The grim reaper can sometimes take decades to catch up with its victims. In a report out this week, scientists describe a woman who died from an incurable prion disease caught roughly 50 years earlier.
Doctors detailed the unusual case in a paper published Wednesday in the journal Emerging Infectious Diseases. The 58-year-old woman developed a form of Creutzfeldt-Jakob disease (CJD) likely contracted through contaminated human growth hormone (HGH) treatments she received as a child, they determined. The tragic death may represent the longest latency period ever documented for this universally fatal disease.
Disease-causing prions are one of the strangest things that can sicken people. They’re the misfolded form of the normal (but still very mysterious) prion protein found in our bodies and brains.
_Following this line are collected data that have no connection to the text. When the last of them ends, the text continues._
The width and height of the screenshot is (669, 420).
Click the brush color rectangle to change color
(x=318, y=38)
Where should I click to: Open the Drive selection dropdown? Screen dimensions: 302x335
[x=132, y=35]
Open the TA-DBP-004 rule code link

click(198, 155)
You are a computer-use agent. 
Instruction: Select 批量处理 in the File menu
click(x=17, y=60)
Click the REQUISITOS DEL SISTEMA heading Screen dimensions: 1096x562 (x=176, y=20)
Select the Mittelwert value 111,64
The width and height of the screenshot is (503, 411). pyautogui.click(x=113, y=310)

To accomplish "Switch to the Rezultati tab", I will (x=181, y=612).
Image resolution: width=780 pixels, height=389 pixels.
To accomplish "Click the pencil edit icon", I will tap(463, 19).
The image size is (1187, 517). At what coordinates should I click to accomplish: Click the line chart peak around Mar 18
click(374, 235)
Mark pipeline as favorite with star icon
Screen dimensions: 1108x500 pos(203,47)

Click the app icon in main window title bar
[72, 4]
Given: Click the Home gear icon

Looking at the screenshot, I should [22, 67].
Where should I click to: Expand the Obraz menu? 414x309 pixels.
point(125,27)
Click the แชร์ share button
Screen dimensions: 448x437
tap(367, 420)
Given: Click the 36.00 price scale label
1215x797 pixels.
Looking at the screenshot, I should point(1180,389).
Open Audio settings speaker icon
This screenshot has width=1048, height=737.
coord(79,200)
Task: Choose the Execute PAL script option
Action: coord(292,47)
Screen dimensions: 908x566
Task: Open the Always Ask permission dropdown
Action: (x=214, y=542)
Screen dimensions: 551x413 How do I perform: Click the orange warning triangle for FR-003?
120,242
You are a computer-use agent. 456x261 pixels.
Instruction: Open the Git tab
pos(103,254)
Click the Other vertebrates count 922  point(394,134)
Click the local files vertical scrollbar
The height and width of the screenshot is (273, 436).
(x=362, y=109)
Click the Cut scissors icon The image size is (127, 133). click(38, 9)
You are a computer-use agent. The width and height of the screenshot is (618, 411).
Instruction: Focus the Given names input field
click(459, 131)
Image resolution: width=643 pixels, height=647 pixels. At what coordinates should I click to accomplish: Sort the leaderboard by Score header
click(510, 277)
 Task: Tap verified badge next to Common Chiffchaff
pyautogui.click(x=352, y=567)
When a rogue prion comes across its harmless counterpart, it converts the latter into a misfolded copy of itself, much like a zombie outbreak.
Over time, the exponential accumulation of bad prions destroys the brain, leading to symptoms like dementia and death soon after. If that’s not scary enough, prions are naturally resistant to most standard methods of sterilization used to kill off other infectious agents like bacteria or viruses. The one saving grace is that prion diseases in general remain very rare, though other prion-like diseases like Alzheimer’s are more common.
Prions can emerge sporadically for no clear reason, can be caused by inherited mutations, or they can be transmitted though close contact with infected bodily fluids or brain matter. In the 1980s, for instance, doctors discovered that people could catch CJD through human growth hormone extracted from prion-infected cadavers. A decade later, we learned that people could also catch CJD via tainted beef from cows infected with their own version of prion disease (nicknamed mad cow disease).
The discovery of HGH-related CJD quickly led to the end of cadaver-sourced HGH in the U.S. and other countries (thankfully, synthetic HGH became available soon after). Still, over two hundred cases of iatrogenic CJD—iatrogenic meaning it was caused by a medical treatment—from tainted HGH have been documented worldwide. Most of these cases were reported between five and 10 years after people had used HGH. But prion disease can sometimes take much longer to manifest in certain people, even decades.
According to this latest report, the woman first visited doctors with tremors and trouble balancing. As is often the case, once symptoms started, her condition rapidly worsened. She was hospitalized just four weeks later, and several days into her stay, she fell into a coma that she would never awaken from.
An autopsy confirmed the woman’s death from CJD but ruled out known genetic causes. And since she received HGH treatment prior to the cadaver ban, it was likely the root source of her illness, the doctors concluded.
HGH is used to treat severe growth-related conditions in children, and is typically taken over many years, including in this case. That makes it impossible to know exactly when the woman contracted CJD. Her first treatment was 51.3 years prior to her symptoms appearing, for instance, while her last treatment was 42.1 years earlier. But the U.S. switched to a different method of collecting HGH from cadavers in 1977, one that inadvertently and greatly reduced the risk of prion contamination. Based on that, the most likely timeframe for her infection is around 48.3 years earlier, the authors calculated.
There are known cases of people dying from CJD infections caught over 30 years ago, as well as reports of other prion diseases emerging over a half century later. But this appears to be the longest case of HGH-related CJD documented so far, though it might not be the last.
The researchers note that genetics can influence a person’s chances of developing prion disease. And the woman possessed a mutation in the gene that codes for the prion protein linked to longer latency periods. So while tainted human growth hormone hasn’t caused CJD for a very long time, some people out there may still one day succumb to their earlier exposure (it’s estimated that around 7,700 people in the U.S. took HGH prior to the cadaver ban).
The authors say that doctors treating neurological illness should at least be on the lookout for these delayed cases, especially if their patients have a history of HGH treatment before 1977.
“Although the US iCJD outbreak has slowed substantially, the potential for new cases remains,” they wrote.